Nos choix que nous prétendons être des choix de société, sont très souvent les choix d'un mode de vie particulier, le nôtre, dont on souhaite qu'il soit dominant sur les autres. Cela nous assure, à nous, une meilleure vie, plus facile, plus longue que celle des autres.

 

Les personnes qui vont manifester dimanche ne le font pas pour protéger les enfants d'un risque de malheur qui est trop souvent posé comme une simple inférence (je pose comme hypothèse qu'il existe un risque, et je construis toute mon argumentation autour de cette hypothèse, sans avoir plus à me soucier de savoir si cette hypothèse a une quelconque pertinence). Ils vont manifester parce qu'à travers cette loi, c'est leur mode de vie que l'on remet en cause, parce qu'on leur signifie qu'il n'est plus dominant, que les autres vont avoir la même place qu'eux. Leur socle vacille de ce fait.
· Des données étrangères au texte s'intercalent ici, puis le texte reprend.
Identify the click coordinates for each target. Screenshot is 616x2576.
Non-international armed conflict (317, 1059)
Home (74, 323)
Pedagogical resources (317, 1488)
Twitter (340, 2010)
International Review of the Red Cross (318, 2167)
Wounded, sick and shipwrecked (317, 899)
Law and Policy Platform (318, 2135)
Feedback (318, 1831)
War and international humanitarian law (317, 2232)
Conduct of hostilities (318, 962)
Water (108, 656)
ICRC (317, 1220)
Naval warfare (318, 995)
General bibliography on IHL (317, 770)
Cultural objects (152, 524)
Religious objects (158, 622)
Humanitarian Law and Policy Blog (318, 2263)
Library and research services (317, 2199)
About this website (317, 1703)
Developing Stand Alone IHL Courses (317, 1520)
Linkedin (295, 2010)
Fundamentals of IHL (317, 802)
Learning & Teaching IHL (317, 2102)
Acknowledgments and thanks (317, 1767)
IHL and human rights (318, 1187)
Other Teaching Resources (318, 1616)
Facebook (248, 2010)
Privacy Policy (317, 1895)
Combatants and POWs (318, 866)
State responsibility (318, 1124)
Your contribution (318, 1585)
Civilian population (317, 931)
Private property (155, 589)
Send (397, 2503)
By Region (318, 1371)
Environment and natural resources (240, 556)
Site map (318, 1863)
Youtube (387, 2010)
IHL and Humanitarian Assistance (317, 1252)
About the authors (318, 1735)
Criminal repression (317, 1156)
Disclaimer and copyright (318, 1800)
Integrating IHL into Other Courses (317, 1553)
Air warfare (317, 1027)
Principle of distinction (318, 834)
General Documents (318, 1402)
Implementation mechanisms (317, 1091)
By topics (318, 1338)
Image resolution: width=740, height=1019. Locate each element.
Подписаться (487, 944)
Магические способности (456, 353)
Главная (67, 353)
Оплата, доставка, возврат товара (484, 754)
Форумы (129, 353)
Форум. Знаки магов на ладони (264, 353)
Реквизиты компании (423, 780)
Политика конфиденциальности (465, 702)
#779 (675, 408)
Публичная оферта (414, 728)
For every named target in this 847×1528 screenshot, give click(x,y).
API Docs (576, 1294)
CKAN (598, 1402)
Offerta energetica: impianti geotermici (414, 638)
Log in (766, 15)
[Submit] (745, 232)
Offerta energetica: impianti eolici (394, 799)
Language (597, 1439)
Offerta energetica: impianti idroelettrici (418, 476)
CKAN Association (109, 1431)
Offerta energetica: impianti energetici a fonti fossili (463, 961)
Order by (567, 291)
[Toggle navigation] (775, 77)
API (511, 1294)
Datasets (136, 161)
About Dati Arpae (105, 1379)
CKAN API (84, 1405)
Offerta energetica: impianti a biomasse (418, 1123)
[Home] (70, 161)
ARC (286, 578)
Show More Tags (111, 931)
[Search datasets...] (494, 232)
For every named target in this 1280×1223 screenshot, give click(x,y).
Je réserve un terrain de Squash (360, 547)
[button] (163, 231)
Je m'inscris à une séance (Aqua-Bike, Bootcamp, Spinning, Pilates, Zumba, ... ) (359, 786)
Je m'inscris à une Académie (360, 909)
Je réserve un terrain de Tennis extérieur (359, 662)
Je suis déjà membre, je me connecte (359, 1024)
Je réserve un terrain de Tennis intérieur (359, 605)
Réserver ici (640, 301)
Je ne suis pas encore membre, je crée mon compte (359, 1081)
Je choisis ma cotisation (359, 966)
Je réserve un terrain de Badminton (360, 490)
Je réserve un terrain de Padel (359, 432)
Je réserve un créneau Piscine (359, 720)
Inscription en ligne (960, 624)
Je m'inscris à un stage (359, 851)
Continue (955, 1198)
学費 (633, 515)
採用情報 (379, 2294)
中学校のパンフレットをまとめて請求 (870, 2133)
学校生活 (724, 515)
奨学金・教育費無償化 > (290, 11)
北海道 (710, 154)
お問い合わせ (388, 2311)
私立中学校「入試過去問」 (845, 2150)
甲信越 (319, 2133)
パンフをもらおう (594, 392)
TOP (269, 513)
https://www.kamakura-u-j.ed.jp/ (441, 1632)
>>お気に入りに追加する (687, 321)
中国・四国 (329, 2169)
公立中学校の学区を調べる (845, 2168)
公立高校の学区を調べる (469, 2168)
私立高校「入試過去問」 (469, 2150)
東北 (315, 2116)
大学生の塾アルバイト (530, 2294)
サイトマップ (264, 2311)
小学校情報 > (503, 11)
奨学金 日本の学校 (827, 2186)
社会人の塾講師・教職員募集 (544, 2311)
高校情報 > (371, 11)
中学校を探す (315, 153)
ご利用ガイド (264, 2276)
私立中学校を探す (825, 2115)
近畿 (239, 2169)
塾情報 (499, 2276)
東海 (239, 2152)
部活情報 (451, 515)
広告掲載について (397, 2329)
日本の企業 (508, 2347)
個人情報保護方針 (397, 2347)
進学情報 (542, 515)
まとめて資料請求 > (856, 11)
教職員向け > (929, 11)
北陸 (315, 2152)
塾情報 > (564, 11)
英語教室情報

On devrait faire une analyse sociodémographique des tenants de chaque bord, pour voir à quel point cette notion de position dominante à défendre est réelle. Pour moi elle ne fait pas l'ombre d'un doute.

 

Tout ce que demandent les homosexuels à travers cette loi dans le fond, ce n'est pas tant que leur amours soient reconnues. Ils n'ont pas besoin de leurs voisins pour savoir s'ils s'aiment. Il y a là un souhait de sortir d'une situation de dominé, socialement s'entend. Et dans une société moderne, cette demande est légitime.